今は立法などに関しては英語の権力も強くなっているのですが、そもそもEUの初期加盟国に英語を公用語とする国がなかったということがあります。フランスとドイツとイタリア、ベルギー、オランダ、ルクセンブルク。最初はフランス語、ドイツ語、オランダ語などがベースだったのですが、外交面ではフランス語の権力が強く、地位が高かったという経緯あります。その後にイギリスが入ってきて英語が浸透したので世界的に使われている英語も使われるようになりました。

 

―EU法を研究するにあたって、EUに属している国のそれぞれの国の法律も勉強していると聞いたのですが、EU法とEU加盟国の国内法と日本の法律とではどのように異なっているのですか?

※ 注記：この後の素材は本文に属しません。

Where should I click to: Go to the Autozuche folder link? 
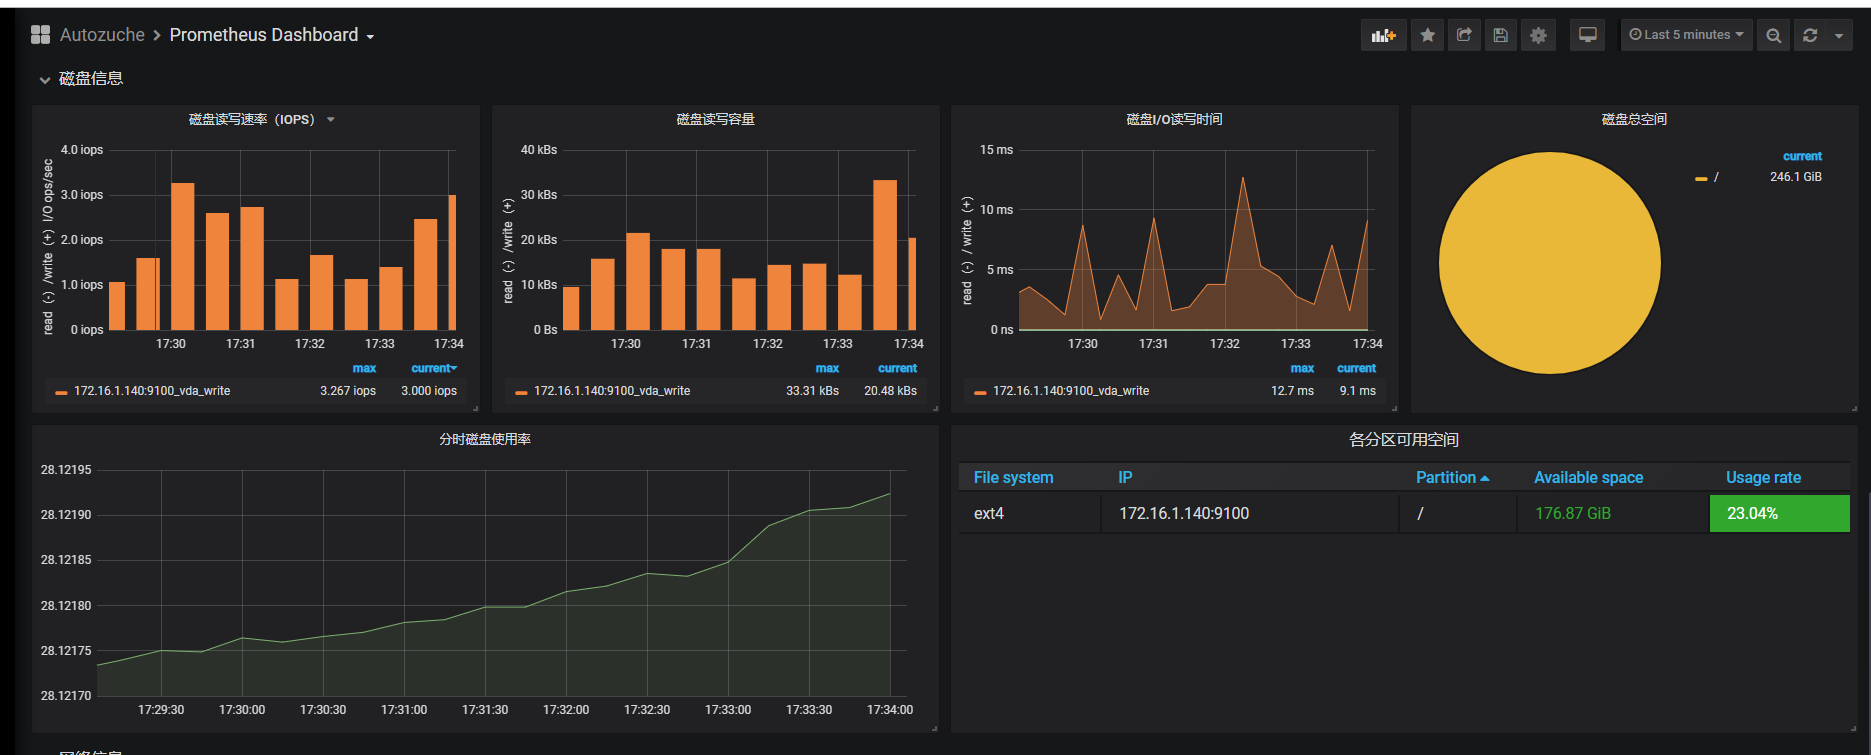pos(102,35)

分野によっては様々な違いがあると思うのですが、大きく違いを説明することが難しいと思います。


―先生の研究の内容で先決裁定制度 ※というものがあると思います。私もその研究内容を読ませていただいたのですが、私の解釈だとEUに加盟する国の国内法とEU法は対等な関係ではないと思います。序列があるというか、、、

 

先決裁定制度※・・・「EU加盟国の国内裁判所でEU法関連の事件があったとき、「この条約・条文はどういう意味ですか?」という質問を欧州司法裁判所に送り、そして、欧州司法裁判所はその質問に対して、「この条約の条文はこういう風に解釈します、解釈すべきです」というように応答するという制度」

 

 それは非常に重要な問題です。EU法と国内法の関係は、EUの裁判所の観点からするとEU法の方が上です。EU法が下だったら簡単に国内法に覆されてしまうからです。EU法と国内法の間で議論が衝突した場合はEU法が優先的に適用されると主張します。

 しかし、これを各国が素直に受け入れることは難しいことです。これはEU法が各国の憲法よりも上だという考えも含まれます。もちろん、EUに参加している以上EU法を尊重するわけですが、さすがに自国の憲法よりも上だということは受け入れることはできないということです。各国の憲法裁判所は自国の憲法を守ることを最優先に考えています。簡単にEU法に覆されるわけにはいきません。つまり、各国の視点によってEU法と国内法の権力は異なるということになります。簡単に言うと答えが出ないということです。これを対立や紛争を起こさないように調整する仕組みの一つとして先決裁定制度があります。

 

―数年前にイギリスがEUを脱退するというニュースがあったと思うのですが、それはこの内容が深く関わっていたりするのですか?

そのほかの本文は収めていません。